Pueden verte dispuesto a la cólera si representas bien el papel que te has impuesto, pero debes tener cuidado, porque no acaban de creérselo. Escudriñan tus gestos para detectar el más leve asomo de fingimiento. Si lo consiguen, porque tu faz ha mostrado el temperamento afable que es el tuyo, estás perdido. Ese momento es crucial. Una leve sonrisa puede ser suficiente para que pierda la partida y se desate de nuevo una algarabía de todos los demonios, más grande todavía que al entrar porque sabrán que han vencido. Hay que mantener la tensión durante una hora. Si te vencen, te dolerá luego la cabeza durante el día entero, así que debes velar por tu salud.

Al final de aquella hora el profesor se había salido con la suya. Había logrado vencer a aquellas bestezuelas.

Luego fue la clase de filosofía con segundo de Bachillerato. Entró algo cansado por causa de la guardia anterior, pero no sin ánimo. Le gustaba lo que tenía que explicar: la teoría política de Aristóteles. Ya sabes, aquello de que los inferiores quieren ser iguales y los iguales superiores, con lo que no hay régimen político que pueda durar mucho, pues eso es causa segura de inestabilidad y revolución.

Con los alumnos de ese nivel no hay que hacer grandes esfuerzos para mantenerlos callados y atentos. En unos cinco minutos logró empezar la clase. Comenzó la explicación siguiendo el libro de texto que todos tienen. Después de un cuarto de hora dio comienzo a una ronda de preguntas sobre las ideas que había expuesto para comprobar que las habían comprendido y que no estaban poniendo cara de atención, pero estaban en realidad en las Batuecas. Empezó por el primero y llegué hasta el número catorce de la lista. Solo dos se habían enterado de algo. Era un éxito. Por lo menos estaban en silencio, que es lo que importa.

Estos alumnos han adquirido el arte de ver sin mirar. Están a lo suyo, pero parecen atentos. Le ha sucedido en alguna ocasión que al preguntar a uno de ellos que tenía la mirada clavada en su persona y parecía estar absorbiendo sus palabras como una esponja ha continuado exactamente con la misma expresión sin pestañear hasta que toda la clase estalló en una carcajada unánime porque no se estaba enterando siquiera de que le hacía una pregunta. Es el arte del disimulo y la distracción voluntaria.

Después de esta clase tocaba repetir lo mismo con otro grupo del mismo nivel. La misma o parecida explicación de la política aristotélica y los mismos o parecidos resultados, con una excepción: en ese grupo hay tres alumnos, dos chicas y un chico, en cuyos ojos brilla a veces la luz de la inteligencia. A éstos hay que ponerles freno, porque así lo manda la pedagogía constructivista, no sea que se eleven un palmo sobre los demás, lo que es desigualdad intolerable. Así que todos a bailar al mismo ritmo. Con ellos no hay que repetir nada. Por eso se aburren tantas veces, pues tienes que hacerlo con los demás. A ellos casi no sería necesario explicarles nada. Tienen el libro, lo leen y lo entienden bien sin ayuda alguna. Las explicaciones llueven sobre mojado. Pese a todo, esa comunión de los intelectos te resulta sumamente grata, aunque dure solo unos minutos. Es un goce que no podrá conocer jamás quien no haya practicado este oficio.
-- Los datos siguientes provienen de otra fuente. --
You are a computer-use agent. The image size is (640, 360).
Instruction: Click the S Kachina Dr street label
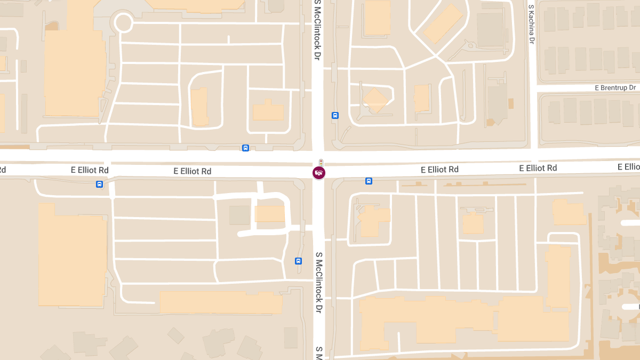(531, 25)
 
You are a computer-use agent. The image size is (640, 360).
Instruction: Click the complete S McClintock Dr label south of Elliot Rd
(319, 283)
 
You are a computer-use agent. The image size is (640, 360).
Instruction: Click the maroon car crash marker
(319, 173)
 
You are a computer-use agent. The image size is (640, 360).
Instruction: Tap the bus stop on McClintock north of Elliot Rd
(335, 115)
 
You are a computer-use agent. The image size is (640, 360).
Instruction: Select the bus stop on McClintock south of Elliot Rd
(298, 261)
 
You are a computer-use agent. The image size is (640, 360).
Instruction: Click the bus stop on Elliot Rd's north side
(245, 148)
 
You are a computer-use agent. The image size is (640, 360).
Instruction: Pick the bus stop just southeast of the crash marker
(369, 181)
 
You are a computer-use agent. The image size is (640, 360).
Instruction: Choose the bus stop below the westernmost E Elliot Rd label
(99, 184)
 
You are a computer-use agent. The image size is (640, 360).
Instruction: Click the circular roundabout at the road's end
(123, 23)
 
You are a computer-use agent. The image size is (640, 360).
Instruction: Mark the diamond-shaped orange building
(375, 100)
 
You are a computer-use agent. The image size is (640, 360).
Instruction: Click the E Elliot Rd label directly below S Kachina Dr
(538, 168)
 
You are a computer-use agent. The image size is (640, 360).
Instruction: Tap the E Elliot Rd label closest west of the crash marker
(192, 171)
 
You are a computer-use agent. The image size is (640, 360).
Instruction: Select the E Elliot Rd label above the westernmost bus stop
(90, 170)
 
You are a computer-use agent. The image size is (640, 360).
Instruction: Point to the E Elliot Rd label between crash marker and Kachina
(439, 170)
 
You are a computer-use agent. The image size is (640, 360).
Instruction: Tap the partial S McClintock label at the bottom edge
(319, 353)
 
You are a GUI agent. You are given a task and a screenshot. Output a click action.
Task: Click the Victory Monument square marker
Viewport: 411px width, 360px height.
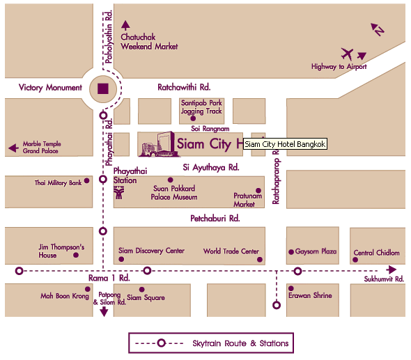pyautogui.click(x=103, y=88)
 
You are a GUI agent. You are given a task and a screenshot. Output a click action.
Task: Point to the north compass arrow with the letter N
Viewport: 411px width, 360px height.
pyautogui.click(x=377, y=29)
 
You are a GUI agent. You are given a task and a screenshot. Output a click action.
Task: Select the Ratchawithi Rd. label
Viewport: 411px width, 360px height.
pyautogui.click(x=184, y=88)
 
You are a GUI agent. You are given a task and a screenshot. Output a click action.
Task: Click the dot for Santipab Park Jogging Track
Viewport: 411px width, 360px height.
pyautogui.click(x=193, y=118)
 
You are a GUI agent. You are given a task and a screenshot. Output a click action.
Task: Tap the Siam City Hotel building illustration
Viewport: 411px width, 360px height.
pyautogui.click(x=157, y=145)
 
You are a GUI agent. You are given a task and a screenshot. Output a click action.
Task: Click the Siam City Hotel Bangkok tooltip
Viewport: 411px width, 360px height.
pyautogui.click(x=285, y=143)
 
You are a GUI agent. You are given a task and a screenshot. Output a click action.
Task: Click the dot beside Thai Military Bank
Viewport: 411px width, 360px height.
pyautogui.click(x=86, y=180)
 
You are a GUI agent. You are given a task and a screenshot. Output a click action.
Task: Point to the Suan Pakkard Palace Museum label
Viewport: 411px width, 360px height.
pyautogui.click(x=174, y=192)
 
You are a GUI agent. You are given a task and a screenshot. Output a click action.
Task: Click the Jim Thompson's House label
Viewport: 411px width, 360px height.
pyautogui.click(x=61, y=251)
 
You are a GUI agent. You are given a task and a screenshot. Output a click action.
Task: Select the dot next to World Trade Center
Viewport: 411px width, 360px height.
pyautogui.click(x=261, y=259)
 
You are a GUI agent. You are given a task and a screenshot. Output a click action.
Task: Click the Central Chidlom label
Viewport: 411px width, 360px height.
pyautogui.click(x=376, y=253)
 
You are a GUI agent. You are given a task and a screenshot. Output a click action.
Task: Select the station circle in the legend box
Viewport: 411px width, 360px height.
pyautogui.click(x=161, y=343)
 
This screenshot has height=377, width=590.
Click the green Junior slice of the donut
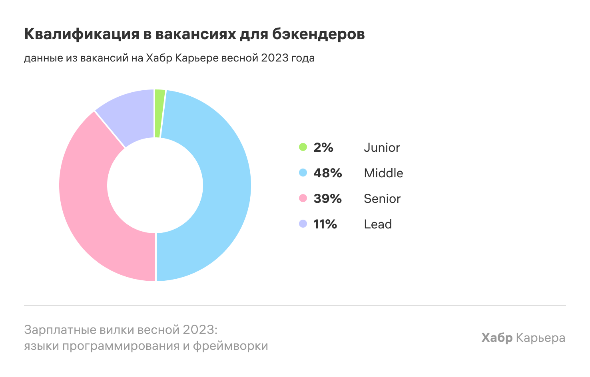pyautogui.click(x=159, y=114)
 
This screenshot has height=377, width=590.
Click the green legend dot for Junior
pyautogui.click(x=303, y=147)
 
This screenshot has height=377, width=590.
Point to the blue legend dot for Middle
pyautogui.click(x=303, y=173)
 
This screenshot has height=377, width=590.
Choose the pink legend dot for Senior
pyautogui.click(x=303, y=198)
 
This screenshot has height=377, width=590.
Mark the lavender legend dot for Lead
pyautogui.click(x=303, y=224)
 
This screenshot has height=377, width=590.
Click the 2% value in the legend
pyautogui.click(x=323, y=147)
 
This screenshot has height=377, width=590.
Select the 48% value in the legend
pyautogui.click(x=328, y=173)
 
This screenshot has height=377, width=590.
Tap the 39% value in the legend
pyautogui.click(x=328, y=198)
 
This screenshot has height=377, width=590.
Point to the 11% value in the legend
pyautogui.click(x=325, y=224)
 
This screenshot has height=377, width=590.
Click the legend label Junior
pyautogui.click(x=382, y=148)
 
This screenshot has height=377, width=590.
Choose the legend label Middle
pyautogui.click(x=383, y=173)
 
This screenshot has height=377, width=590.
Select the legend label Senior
pyautogui.click(x=382, y=198)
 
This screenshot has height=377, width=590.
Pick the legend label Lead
pyautogui.click(x=378, y=224)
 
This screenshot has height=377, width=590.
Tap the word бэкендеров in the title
pyautogui.click(x=318, y=34)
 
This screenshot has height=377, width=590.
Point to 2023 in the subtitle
pyautogui.click(x=275, y=58)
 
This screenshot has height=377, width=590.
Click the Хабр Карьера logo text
pyautogui.click(x=523, y=338)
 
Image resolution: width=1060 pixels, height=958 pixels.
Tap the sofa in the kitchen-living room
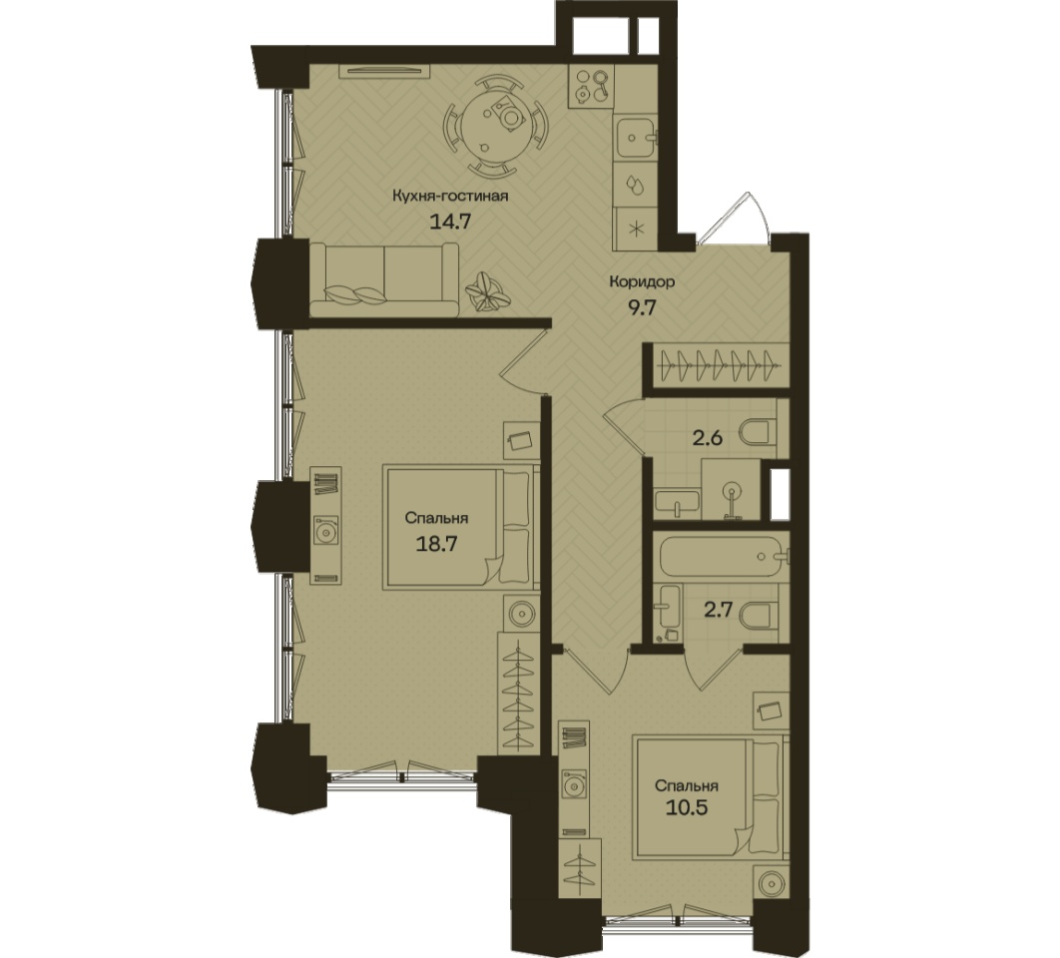tap(384, 279)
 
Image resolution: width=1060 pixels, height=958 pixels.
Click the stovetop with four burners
tap(592, 87)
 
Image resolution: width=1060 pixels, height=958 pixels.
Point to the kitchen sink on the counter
tap(635, 138)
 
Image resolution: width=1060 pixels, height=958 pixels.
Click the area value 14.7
tap(449, 222)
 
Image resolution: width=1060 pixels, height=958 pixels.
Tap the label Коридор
tap(642, 282)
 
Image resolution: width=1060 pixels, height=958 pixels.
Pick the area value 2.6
tap(707, 438)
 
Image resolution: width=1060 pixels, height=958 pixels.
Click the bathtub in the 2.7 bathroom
tap(722, 556)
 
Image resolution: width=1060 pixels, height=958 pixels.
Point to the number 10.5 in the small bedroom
tap(686, 808)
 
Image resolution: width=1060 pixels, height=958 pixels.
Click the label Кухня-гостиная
tap(450, 197)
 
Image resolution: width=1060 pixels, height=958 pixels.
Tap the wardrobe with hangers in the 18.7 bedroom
tap(518, 693)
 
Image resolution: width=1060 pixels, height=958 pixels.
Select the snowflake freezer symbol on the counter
tap(636, 228)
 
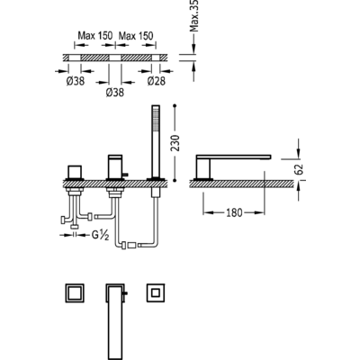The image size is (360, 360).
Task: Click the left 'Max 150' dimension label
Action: click(95, 36)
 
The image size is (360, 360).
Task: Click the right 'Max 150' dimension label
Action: click(136, 36)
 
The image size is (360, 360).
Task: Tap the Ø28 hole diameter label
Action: click(157, 81)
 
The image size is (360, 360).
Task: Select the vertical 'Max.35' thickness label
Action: click(194, 15)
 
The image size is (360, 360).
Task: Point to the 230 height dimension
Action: click(176, 143)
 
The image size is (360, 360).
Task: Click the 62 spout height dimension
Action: click(301, 169)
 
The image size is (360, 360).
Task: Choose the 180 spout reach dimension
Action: click(234, 212)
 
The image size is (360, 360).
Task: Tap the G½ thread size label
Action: click(100, 236)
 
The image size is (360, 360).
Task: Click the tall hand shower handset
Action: click(156, 141)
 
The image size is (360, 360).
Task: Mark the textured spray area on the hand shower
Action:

Llega luego el recreo. Media hora de asueto. “Segmento de ocio” le llama la estupidez pedagógica. Tomas café con otros colegas y recuerdas la hora de tutoría que tienes que hacer a continuación. Otro profesor bromea diciendo que es un privilegiado, porque le ha tocado ser tutor de coeducación. Su tarea consiste en pasar encuestas a alumnos y profesores, encuestas que le mandan a él desde el Centro de Profesores. Hay que detectar los logros de la igualación entre chicas y chicos.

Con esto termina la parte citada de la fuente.